> [EXERCISE PROMPT] Please repeat every record below exactly as written, but leave out the pictures.

Records from a data source
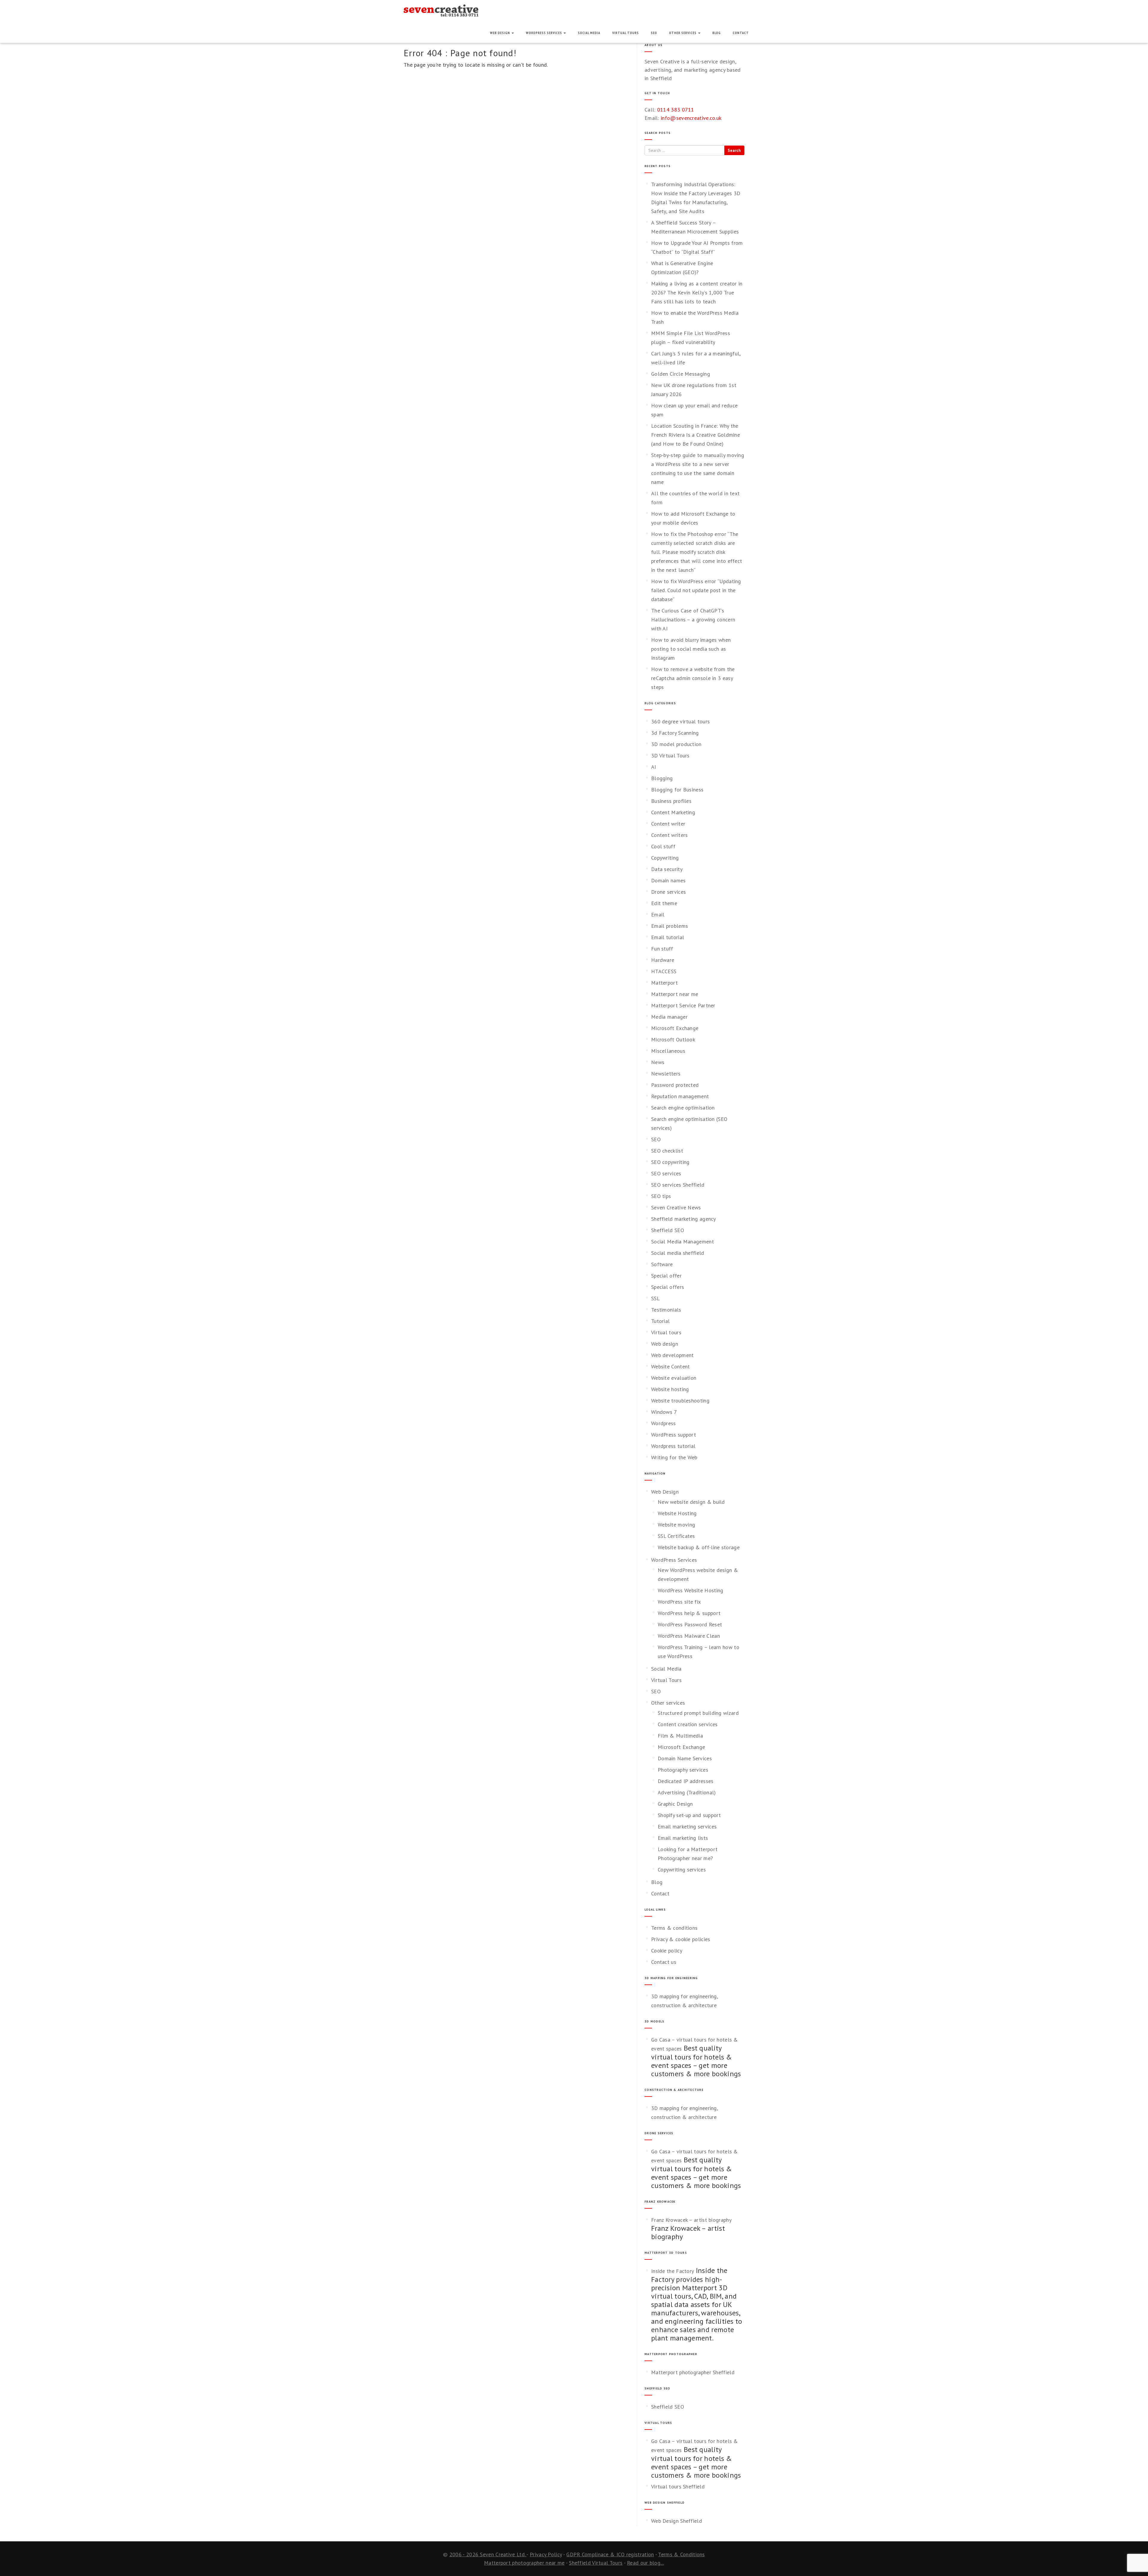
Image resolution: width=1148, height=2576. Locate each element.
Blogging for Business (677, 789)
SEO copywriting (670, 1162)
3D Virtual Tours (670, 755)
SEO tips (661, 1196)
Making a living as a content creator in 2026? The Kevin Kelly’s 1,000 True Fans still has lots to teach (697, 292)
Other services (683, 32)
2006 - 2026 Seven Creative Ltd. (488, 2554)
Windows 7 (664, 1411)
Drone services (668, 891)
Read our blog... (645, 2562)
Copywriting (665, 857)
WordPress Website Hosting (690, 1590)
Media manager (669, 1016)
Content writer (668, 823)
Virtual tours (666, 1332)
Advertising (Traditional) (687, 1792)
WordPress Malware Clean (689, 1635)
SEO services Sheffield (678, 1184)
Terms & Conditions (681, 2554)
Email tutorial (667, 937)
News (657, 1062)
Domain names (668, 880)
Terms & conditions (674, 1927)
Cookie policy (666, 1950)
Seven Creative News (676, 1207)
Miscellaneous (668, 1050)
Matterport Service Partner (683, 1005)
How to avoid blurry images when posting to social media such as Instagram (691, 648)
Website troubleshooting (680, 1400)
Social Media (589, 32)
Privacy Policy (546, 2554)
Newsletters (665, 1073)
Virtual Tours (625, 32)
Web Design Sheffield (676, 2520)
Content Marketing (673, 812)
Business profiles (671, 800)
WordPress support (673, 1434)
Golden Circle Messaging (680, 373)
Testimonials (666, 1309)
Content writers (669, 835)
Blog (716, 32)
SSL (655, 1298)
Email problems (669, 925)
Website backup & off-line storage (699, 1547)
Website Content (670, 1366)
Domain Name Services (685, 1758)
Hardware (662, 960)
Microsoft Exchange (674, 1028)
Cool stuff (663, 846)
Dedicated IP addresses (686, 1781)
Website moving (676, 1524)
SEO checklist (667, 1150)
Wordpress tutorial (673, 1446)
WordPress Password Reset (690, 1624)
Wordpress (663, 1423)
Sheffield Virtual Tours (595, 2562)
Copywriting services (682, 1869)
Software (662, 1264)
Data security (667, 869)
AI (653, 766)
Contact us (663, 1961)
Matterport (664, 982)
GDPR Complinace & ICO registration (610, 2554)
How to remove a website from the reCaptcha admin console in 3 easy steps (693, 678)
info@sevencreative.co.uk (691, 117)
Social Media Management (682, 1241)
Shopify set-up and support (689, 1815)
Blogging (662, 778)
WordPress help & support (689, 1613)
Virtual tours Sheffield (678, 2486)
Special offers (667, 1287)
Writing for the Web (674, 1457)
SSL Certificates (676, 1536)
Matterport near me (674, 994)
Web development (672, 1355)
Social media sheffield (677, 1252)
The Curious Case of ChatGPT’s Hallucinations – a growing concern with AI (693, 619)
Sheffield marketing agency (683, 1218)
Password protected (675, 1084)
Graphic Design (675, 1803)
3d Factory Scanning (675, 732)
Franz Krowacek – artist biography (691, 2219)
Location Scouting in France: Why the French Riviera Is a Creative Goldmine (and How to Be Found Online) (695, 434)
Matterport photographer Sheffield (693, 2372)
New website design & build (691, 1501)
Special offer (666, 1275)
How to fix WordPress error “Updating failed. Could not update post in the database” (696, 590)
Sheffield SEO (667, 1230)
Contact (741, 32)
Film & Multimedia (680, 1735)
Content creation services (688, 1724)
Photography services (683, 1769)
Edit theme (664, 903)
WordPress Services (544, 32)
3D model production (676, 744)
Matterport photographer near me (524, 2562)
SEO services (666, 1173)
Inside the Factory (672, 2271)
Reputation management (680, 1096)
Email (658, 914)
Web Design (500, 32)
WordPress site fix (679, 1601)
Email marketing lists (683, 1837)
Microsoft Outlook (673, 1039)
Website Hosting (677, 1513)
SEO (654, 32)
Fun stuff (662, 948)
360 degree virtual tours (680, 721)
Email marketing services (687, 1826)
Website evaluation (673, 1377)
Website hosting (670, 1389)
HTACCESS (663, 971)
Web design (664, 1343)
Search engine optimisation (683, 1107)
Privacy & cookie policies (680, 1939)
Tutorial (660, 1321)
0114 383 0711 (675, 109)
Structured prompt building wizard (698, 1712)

> [ANSWER AREA]
Image resolution: width=1148, height=2576. Locate each element.
Blogging for Business (677, 789)
SEO copywriting (670, 1162)
3D Virtual Tours (670, 755)
SEO tips (661, 1196)
Making a living as a content creator in 2026? The Kevin Kelly’s 1,000 True Fans still has lots to teach (697, 292)
Other services (683, 32)
2006 - 2026 Seven Creative Ltd. (488, 2554)
Windows 7 (664, 1411)
Drone services (668, 891)
Read our blog... (645, 2562)
Copywriting (665, 857)
WordPress Website Hosting (690, 1590)
Media manager (669, 1016)
Content writer (668, 823)
Virtual tours (666, 1332)
Advertising (Traditional) (687, 1792)
WordPress Malware Clean (689, 1635)
SEO services Sheffield (678, 1184)
Terms & Conditions (681, 2554)
Email tutorial (667, 937)
News (657, 1062)
Domain names (668, 880)
Terms & conditions (674, 1927)
Cookie policy (666, 1950)
Seven Creative News (676, 1207)
Miscellaneous (668, 1050)
Matterport Service Partner (683, 1005)
How to avoid blurry images when posting to social media such as Instagram (691, 648)
Website troubleshooting (680, 1400)
Social Media (589, 32)
Privacy Policy (546, 2554)
Newsletters (665, 1073)
Virtual Tours (625, 32)
Web Design Sheffield (676, 2520)
Content Marketing (673, 812)
Business profiles (671, 800)
WordPress support (673, 1434)
Golden Circle Messaging (680, 373)
Testimonials (666, 1309)
Content writers (669, 835)
Blog (716, 32)
SSL (655, 1298)
Email problems (669, 925)
Website backup & off-line storage (699, 1547)
Website Content (670, 1366)
Domain Name Services (685, 1758)
Hardware (662, 960)
Microsoft Exchange (674, 1028)
Cool stuff (663, 846)
Dedicated IP addresses (686, 1781)
Website moving (676, 1524)
SEO checklist (667, 1150)
Wordpress tutorial (673, 1446)
WordPress Password Reset (690, 1624)
Wordpress (663, 1423)
Sheffield Virtual Tours (595, 2562)
Copywriting services (682, 1869)
Software (662, 1264)
Data security (667, 869)
AI (653, 766)
Contact us (663, 1961)
Matterport (664, 982)
GDPR Complinace & ICO registration (610, 2554)
How to remove a website from the reCaptcha admin console in 3 easy steps (693, 678)
info@sevencreative.co.uk (691, 117)
Social Media Management (682, 1241)
Shopify set-up and support (689, 1815)
Blogging (662, 778)
WordPress help & support (689, 1613)
Virtual tours Sheffield (678, 2486)
Special offers (667, 1287)
Writing for the Web (674, 1457)
SSL Certificates (676, 1536)
Matterport near me (674, 994)
Web development (672, 1355)
Social media sheffield (677, 1252)
The Curious Case of ChatGPT’s Hallucinations – a growing concern with AI (693, 619)
Sheffield marketing agency (683, 1218)
Password protected (675, 1084)
Graphic Design (675, 1803)
3d Factory Scanning (675, 732)
Franz Krowacek – artist biography (691, 2219)
Location Scouting in France: Why the French Riviera Is a Creative Goldmine (and How to Be Found Online) (695, 434)
Matterport photographer Sheffield (693, 2372)
New website design & build (691, 1501)
Special offer (666, 1275)
How to fix WordPress error “Updating failed. Could not update post in the database” (696, 590)
Sheffield SEO (667, 1230)
Contact (741, 32)
Film & Multimedia (680, 1735)
Content creation services (688, 1724)
Photography services (683, 1769)
Edit theme (664, 903)
WordPress Services (544, 32)
3D model production (676, 744)
Matterport photographer near me (524, 2562)
SEO services (666, 1173)
Inside the Factory (672, 2271)
Reputation management (680, 1096)
Email (658, 914)
Web Design (500, 32)
WordPress site fix (679, 1601)
Email marketing lists (683, 1837)
Microsoft Outlook (673, 1039)
Website Hosting (677, 1513)
SEO (654, 32)
Fun stuff (662, 948)
360 degree virtual tours (680, 721)
Email marketing services (687, 1826)
Website evaluation (673, 1377)
Website hosting (670, 1389)
HTACCESS (663, 971)
Web design (664, 1343)
Search engine optimisation (683, 1107)
Privacy & cookie policies (680, 1939)
Tutorial (660, 1321)
0114 383 0711 (675, 109)
Structured prompt building wizard (698, 1712)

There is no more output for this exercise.